━━━ RECORDS ━━━

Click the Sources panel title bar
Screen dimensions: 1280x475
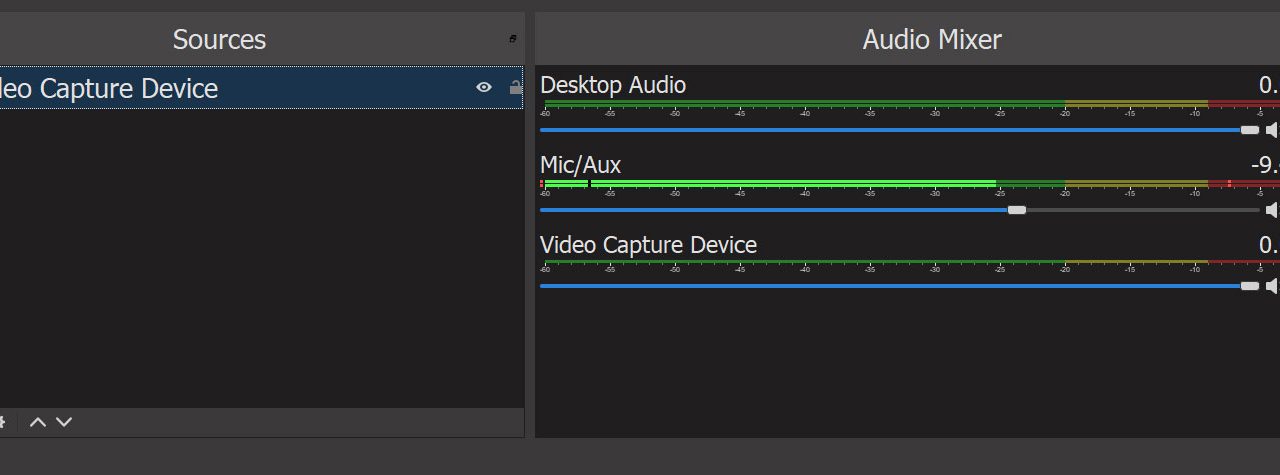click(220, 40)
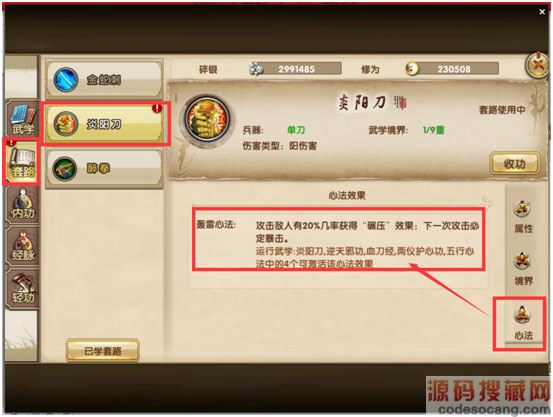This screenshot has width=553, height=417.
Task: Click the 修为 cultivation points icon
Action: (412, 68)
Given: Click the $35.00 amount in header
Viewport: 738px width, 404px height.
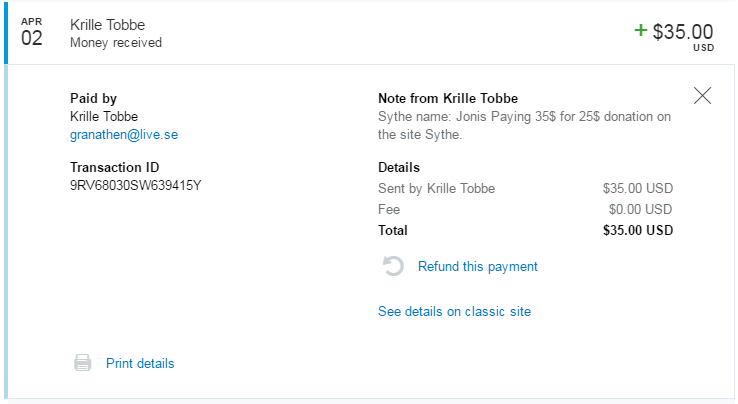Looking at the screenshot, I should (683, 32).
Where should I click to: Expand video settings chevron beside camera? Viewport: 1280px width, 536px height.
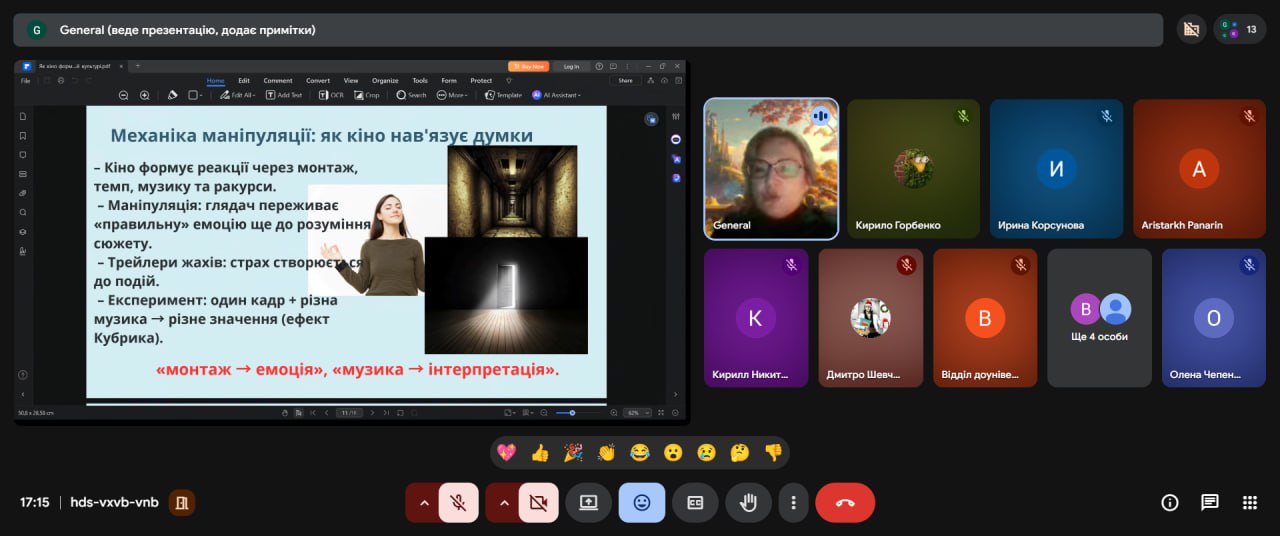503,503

━━━
━━━ RECORDS ━━━

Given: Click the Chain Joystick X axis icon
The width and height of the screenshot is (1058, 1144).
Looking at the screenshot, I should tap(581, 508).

━━━
━━━ RECORDS ━━━

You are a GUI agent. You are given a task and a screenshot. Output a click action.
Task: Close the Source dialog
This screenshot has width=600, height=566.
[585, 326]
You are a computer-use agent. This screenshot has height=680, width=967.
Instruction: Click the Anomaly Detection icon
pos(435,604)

━━━

> **WORK ORDER**
If the word "agent" is on a line above, return that line.

> **TASK RESPONSE**
You are a GUI agent. You are given a task and a screenshot. Output a click action.
You are a computer-use agent. This screenshot has height=680, width=967.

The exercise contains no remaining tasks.